> _PROVIDED MATERIAL_
────

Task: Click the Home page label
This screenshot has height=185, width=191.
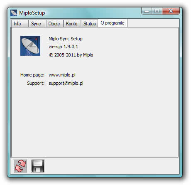Action: tap(32, 75)
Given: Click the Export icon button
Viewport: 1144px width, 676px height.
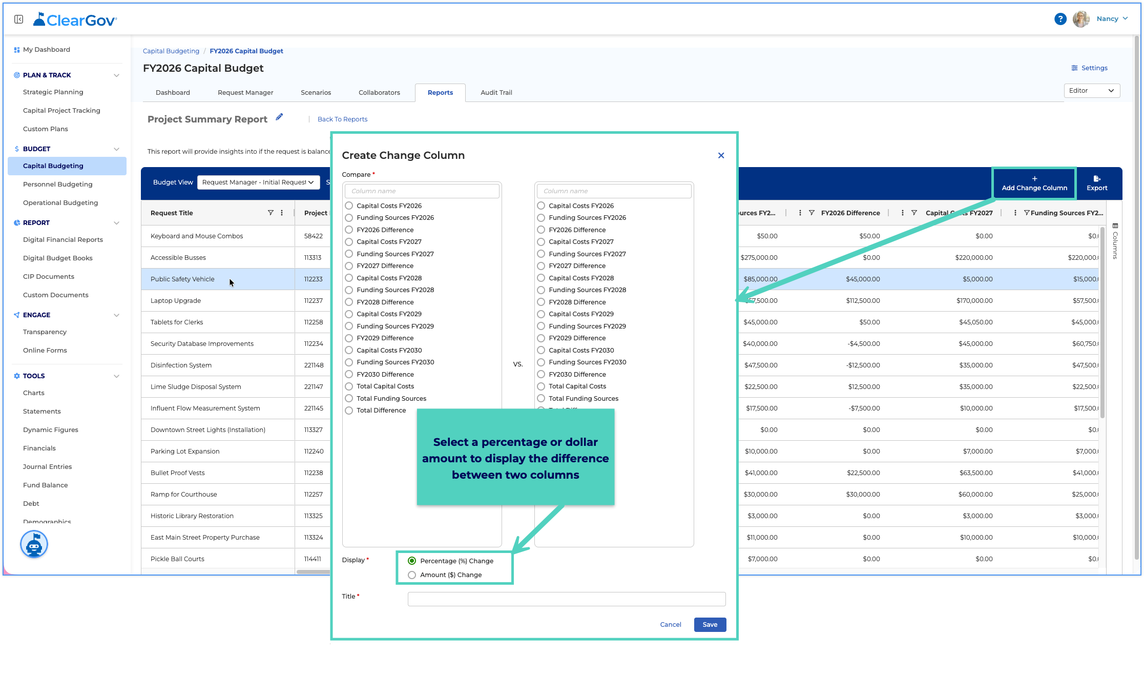Looking at the screenshot, I should [1097, 183].
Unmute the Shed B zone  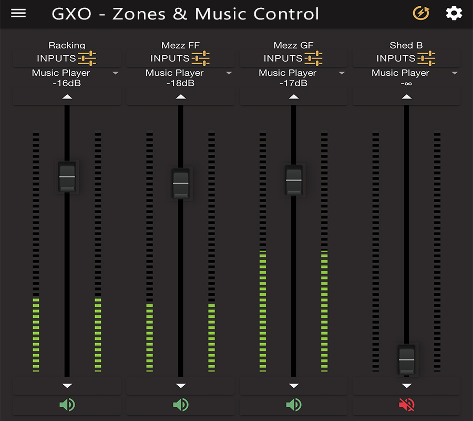(407, 405)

────

Pull every line containing "Click" out of the data above.

Task: Click the Home page label
Given: Click the Export icon button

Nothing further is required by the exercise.